Due to the high phonation threshold pressure associated with glottal insufficiency, there are no effective compensation strategies to facilitate voice production with very low intensity. On the other hand, although high vocal intensity is possible, a deeper inspiration, at the cost of increased inspiratory effort, is required to compensate for the otherwise high expiratory effort during phonation, particularly if one intends to maintain a normal breath group duration.
IV. DISCUSSION AND CONCLUSION
This study shows that glottal insufficiency or inability to adduct sufficiently leads to reduced HNR, loss of the upper F0 range, reduced F0 modulation, and reduced intensity range, which are consistent with clinical observations [1–3]. This study also shows that the laryngeal and respiratory sub-systems need to be considered as a whole in order to fully understand the effect of glottal insufficiency on voice production. For example, glottal insufficiency does not impose any restrictions on high-intensity voice production or a falsetto-like phonation, as far as the laryngeal sub-system is concerned. However, due to the finite amount of the lung volume, such voice production is difficult to sustain for a normal breath group duration under conditions of glottal insufficiency because it uses too much airflow, which would lead to significantly high respiratory effort, especially toward the end of the breath group.

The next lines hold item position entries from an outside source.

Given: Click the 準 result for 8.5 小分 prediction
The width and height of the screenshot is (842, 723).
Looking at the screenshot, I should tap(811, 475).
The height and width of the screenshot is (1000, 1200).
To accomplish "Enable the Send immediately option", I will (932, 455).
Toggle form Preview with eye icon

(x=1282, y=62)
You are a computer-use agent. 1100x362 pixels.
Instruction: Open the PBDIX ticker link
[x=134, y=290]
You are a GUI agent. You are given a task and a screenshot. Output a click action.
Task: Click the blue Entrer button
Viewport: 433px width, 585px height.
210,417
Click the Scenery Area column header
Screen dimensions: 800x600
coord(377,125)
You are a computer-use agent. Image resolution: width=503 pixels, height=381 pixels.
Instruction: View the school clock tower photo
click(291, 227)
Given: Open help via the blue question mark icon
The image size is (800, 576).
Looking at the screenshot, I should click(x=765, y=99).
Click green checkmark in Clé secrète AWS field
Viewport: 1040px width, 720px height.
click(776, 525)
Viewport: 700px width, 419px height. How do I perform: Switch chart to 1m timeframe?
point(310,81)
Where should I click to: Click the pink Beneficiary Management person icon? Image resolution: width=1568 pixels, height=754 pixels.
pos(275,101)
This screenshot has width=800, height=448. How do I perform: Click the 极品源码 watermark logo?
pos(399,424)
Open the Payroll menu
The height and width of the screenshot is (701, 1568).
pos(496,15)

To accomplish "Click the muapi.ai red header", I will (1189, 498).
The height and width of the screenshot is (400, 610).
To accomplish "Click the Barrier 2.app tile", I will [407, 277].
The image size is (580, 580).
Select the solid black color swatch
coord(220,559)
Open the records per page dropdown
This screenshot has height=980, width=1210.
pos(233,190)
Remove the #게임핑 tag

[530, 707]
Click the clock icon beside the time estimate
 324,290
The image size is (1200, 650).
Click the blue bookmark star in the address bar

The results show that weakened control of vocal fold approximation may lead to compensation in the form of increased activation of the cricothyroid muscles (to achieve sufficient F0 modulation) and increased respiratory effort (during both inspiration and expiration to produce high intensity voice). Thus, in addition to increased noise production and reduced F0 range, the adoption of these compensation strategies would also cause the laryngeal and respiratory sub-systems to function at an increased level, which may make one more susceptible to vocal fatigue, discomfort, or even vocal fold injury when such compensation persists for an extended period [11]. The relation between compensation strategies and possibilities of vocal fatigue and injury will be the focus of future investigations.
Acknowledgments
This study was supported by research grants R01 DC009229 and R01 DC011299 from the National Institute on Deafness and Other Communication Disorders, the National Institutes of Health.